Brasil terá compromissos ambiciosos sobre o clima

Entrevista
Sérgio Serra

Recém-designado embaixador especial do país para mudança climática diz que é possível adotar meta interna de redução do desmate, com crivo internacional

O Brasil tem condições de adotar uma meta interna de redução de desmatamento na Amazônia, e poderá usá-la como parte de seu compromisso no acordo internacional contra o aquecimento global a ser adotado após 2012, em substituição ao Protocolo de Kyoto. Quem dá o recado é Sérgio Serra, 65, recém-designado pelo ministro Celso Amorim (Relações Exteriores) como embaixador do Brasil para mudanças climáticas.

Claudio Angelo
Enviado Especial a Brasília

"Os nossos compromissos serão mais ambiciosos do que os que nós temos até agora. Você pode até definir como metas", afirma o embaixador, apressando-se em deixar claro que não gosta do termo. As declarações de Serra sinalizam que o Brasil está mudando seu discurso sobre o combate ao efeito estufa e cedendo a um dado de realidade: para que o mundo tenha alguma chance de se livrar dos cenários dantescos pintados pelo IPCC (o painel do clima das Nações Unidas) de aquecimento da Terra em 2100, todos os países terão de cortar emissões. A diplomacia brasileira tem resistido a aceitar cortes, escorada nos princípios que nortearam o Protocolo de Kyoto: os países ricos poluíram mais portanto, têm o ônus de resolver o problema, reduzindo o uso de combustíveis fósseis (com custo para suas economias). Os países pobres têm o direito de se desenvolver, portanto franquia para poluir. Por Kyoto, eles estão dispensados de metas. Brasil, China e Índia não arredam o pé dessa posição. Acontece que o grosso das emissões brasileiras (75%) não vem de atividades industriais que geram riqueza, como no caso da China. Vem de uma atividade que pouco ou nada contribui com o desenvolvimento do país: a destruição da Amazônia, em grande parte ilegal. No entanto, a ligação entre florestas e clima sempre foi assunto-tabu no Itamaraty. Afinal, admitir que o mau uso da terra no norte do Brasil tem alguma ligação com o maior dos problemas globais seria admitir também algum grau de ingerência internacional na maior floresta tropical do mundo. Adotar metas obrigatórias de redução de desmatamento, raciocina a chancelaria, seria perder a soberania sobre uma porção do território nacional. Essa resistência ainda existe. Mas, segundo uma fonte graduada da área ambiental, ela tem sido quebrada ao longo dos últimos dois anos. Em entrevista à Folha, Serra, um carioca de 65 anos que serviu na Nova Zelândia, diz que o Brasil está disposto a ter metas internas de redução do desmatamento que possam ter "accountability" [responsabilização] internacional. "Estamos dispostos a ter o crivo internacional quanto a isso." Diplomaticamente, o embaixador também alfineta a União Européia e comenta a aparente conversão do presidente dos EUA, George W. Bush, à causa climática. Leia a entrevista.

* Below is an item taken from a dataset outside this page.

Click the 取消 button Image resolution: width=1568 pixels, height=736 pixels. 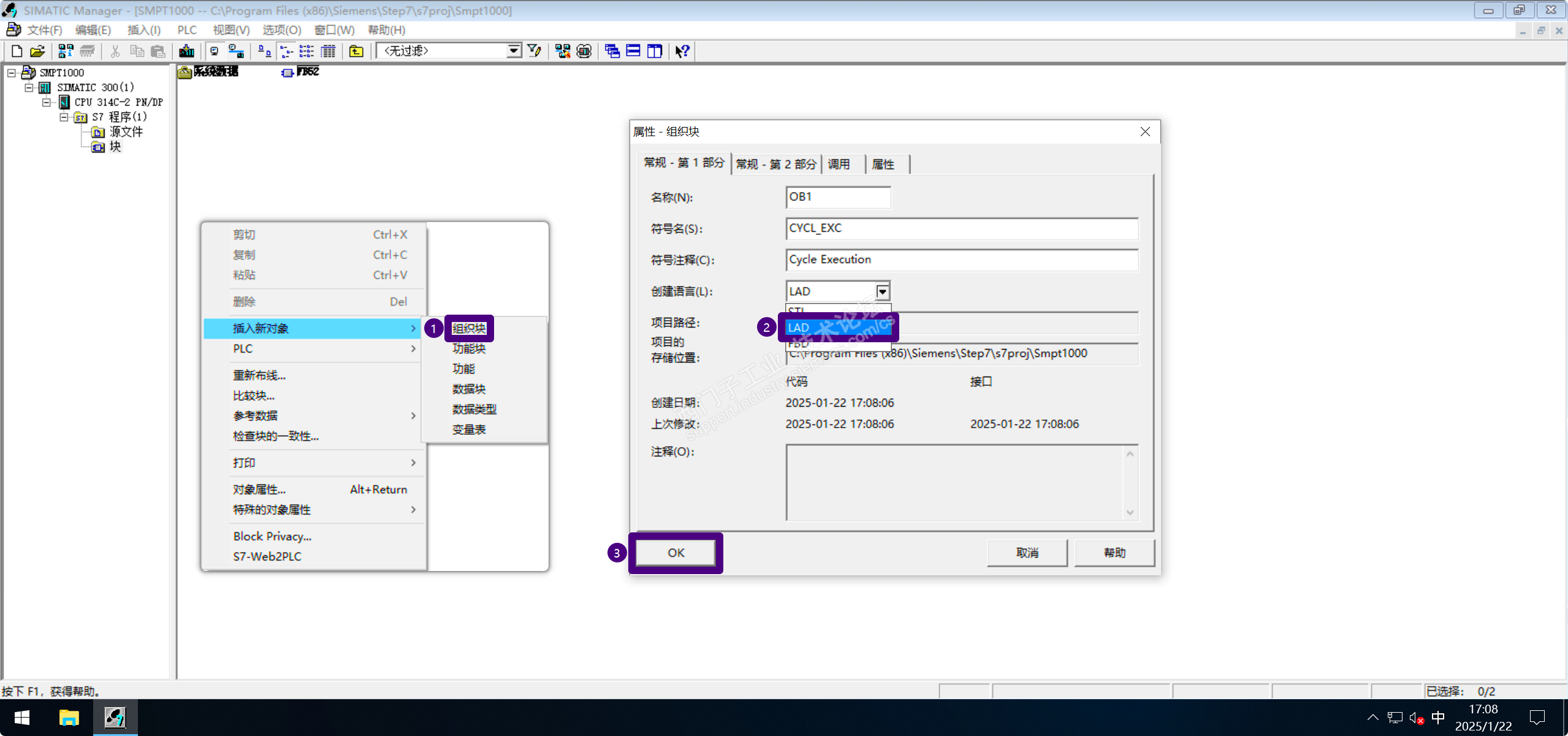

FOLHA - A União Européia, especialmente depois que os EUA se retiraram de Kyoto, tem assumido uma liderança na questão climática. O que eles esperam do Brasil?
SERRA - A UE anunciou metas que são aparentemente ambiciosas mas, que se você for ver no papel, não são tão ambiciosas assim. Se você fizer 20% a mais [de corte de emissão até 2020] não há muita diferença em relação ao que eles se comprometeram por Kyoto.

FOLHA - Não?
SERRA - O primeiro período de Kyoto estabelece 8% de corte de emissões até 2012 em relação a 1990 para a UE. O que eles se propõem além de 2012 não é um ritmo maior, é um prosseguimento desse processo. Mas foi anunciado como se fosse um grande avanço.

FOLHA - Mas mesmo considerando que vários países da UE tiveram crescimento em suas emissões?
SERRA - Mas outros tiveram queda. Aquelas economias que em 1990 ainda eram do Leste Europeu tiveram uma queda, porque aquelas indústrias poluentes fecharam. Enfim, o fato é que houve um dado novo antes da última reunião do G8 [o clube dos países mais ricos na Alemanha, no mês passado], que foi o anúncio dos EUA de que teriam um plano de diminuição de emissões, reconhecendo o problema. Acabou saindo uma declaração que eu pessoalmente não acho muito ruim, mas que é um pouco diluída, e não tão ambiciosa quanto pretendia a chanceler [alemã Angela] Merkel.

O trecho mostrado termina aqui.